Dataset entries
___

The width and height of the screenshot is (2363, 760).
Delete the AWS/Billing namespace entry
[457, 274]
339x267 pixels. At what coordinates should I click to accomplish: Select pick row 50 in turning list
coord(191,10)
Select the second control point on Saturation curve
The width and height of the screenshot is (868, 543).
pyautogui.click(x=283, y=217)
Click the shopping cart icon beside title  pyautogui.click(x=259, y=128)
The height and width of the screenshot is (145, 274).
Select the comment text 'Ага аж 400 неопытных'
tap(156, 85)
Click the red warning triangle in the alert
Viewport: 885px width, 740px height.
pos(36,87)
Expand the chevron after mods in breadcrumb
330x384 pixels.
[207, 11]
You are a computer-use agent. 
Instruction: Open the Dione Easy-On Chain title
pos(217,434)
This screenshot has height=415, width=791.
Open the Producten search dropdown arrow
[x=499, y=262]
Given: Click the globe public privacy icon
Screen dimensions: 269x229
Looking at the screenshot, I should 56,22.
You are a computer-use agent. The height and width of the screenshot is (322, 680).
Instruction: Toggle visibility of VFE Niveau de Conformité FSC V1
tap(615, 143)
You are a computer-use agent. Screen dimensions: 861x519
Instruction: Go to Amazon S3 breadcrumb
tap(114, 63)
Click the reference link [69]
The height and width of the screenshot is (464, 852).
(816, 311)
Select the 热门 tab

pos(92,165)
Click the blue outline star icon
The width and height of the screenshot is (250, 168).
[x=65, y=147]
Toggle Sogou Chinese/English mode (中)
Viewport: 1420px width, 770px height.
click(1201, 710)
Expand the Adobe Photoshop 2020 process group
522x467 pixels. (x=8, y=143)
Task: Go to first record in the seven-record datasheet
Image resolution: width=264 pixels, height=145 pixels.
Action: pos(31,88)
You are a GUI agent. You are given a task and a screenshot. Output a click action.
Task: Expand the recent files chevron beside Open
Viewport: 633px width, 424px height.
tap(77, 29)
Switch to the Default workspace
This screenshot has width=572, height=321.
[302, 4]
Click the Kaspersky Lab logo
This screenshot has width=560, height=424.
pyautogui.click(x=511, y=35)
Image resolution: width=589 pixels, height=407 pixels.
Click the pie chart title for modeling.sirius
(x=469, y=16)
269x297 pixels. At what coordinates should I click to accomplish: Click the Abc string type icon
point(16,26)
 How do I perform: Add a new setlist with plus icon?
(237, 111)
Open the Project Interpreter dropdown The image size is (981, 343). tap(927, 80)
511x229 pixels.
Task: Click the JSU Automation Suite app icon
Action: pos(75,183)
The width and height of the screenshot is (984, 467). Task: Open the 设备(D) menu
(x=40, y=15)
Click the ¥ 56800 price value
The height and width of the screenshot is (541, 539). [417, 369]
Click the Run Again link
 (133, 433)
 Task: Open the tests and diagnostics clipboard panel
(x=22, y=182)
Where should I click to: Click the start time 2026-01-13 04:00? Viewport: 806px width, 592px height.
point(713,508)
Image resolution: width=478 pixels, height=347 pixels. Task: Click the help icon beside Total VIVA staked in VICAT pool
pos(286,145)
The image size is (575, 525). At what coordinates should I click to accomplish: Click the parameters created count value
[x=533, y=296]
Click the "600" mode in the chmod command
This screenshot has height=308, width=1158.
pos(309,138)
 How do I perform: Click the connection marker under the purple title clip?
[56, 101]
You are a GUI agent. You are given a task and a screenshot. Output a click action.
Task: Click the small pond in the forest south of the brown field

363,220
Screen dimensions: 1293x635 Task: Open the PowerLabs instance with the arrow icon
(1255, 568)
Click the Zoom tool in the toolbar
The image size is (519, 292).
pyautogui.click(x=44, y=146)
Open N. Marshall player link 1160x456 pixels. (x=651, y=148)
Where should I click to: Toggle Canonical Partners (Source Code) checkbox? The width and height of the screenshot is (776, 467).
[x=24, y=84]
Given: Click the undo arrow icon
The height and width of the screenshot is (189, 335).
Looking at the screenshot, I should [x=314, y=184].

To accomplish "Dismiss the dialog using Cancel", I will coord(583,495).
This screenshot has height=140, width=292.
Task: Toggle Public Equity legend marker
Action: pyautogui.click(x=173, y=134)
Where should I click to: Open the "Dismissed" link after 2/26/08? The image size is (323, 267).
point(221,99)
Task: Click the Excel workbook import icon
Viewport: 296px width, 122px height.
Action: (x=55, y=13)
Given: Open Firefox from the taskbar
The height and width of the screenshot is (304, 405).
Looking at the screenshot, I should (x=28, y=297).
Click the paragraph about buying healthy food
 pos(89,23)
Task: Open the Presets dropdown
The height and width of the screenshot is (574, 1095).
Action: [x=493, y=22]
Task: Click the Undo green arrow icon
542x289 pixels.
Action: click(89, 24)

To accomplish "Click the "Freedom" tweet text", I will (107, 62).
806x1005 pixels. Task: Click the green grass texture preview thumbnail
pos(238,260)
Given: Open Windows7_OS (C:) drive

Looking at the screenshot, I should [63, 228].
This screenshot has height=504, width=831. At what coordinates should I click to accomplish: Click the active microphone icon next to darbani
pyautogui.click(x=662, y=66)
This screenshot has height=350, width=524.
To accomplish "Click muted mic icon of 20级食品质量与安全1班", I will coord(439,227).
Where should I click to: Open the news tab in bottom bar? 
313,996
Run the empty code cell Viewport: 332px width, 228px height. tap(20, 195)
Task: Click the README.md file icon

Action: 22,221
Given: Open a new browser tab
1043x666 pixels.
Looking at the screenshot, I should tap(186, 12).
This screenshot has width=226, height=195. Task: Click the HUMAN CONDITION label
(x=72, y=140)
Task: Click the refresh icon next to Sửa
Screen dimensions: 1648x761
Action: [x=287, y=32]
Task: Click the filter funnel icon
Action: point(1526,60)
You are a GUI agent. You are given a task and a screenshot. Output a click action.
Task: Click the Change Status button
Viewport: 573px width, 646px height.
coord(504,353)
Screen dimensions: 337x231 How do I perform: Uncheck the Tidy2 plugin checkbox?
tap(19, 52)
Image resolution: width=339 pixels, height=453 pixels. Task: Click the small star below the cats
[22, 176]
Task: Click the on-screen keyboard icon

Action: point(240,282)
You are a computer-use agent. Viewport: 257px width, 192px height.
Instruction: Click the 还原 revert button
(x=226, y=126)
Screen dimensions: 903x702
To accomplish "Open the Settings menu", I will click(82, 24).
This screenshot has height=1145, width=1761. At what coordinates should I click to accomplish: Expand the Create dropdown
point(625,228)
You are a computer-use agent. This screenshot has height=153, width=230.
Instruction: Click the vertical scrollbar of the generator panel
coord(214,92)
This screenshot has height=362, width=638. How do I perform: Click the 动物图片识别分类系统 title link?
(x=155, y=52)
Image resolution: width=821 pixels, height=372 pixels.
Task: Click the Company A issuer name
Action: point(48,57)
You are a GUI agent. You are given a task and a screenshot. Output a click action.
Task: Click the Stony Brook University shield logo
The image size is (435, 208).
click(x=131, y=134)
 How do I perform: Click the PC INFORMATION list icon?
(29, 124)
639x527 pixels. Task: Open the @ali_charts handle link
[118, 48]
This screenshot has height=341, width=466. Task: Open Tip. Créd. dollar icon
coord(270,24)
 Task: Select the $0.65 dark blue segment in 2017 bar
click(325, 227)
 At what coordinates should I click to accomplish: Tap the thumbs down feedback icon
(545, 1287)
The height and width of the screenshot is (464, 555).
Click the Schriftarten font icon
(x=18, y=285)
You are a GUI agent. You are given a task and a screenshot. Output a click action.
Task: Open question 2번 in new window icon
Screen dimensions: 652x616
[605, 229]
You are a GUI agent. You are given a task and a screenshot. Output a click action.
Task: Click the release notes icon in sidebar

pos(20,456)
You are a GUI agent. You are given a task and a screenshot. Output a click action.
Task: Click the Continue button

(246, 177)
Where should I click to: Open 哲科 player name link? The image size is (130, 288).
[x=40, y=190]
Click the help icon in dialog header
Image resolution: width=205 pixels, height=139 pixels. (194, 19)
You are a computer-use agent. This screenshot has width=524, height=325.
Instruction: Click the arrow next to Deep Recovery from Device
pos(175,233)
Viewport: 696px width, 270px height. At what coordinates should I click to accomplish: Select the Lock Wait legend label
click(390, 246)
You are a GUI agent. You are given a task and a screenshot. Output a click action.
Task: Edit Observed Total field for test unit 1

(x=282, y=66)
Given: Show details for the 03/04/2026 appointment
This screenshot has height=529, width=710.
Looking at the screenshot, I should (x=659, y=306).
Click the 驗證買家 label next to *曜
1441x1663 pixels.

___

- [WHAT YOU NEED TO DO]: Write out every line of the entries that holds the word "logo".

- [REPLY TO THE TASK]:
Click the Kaspersky Lab logo
Task: Click the Stony Brook University shield logo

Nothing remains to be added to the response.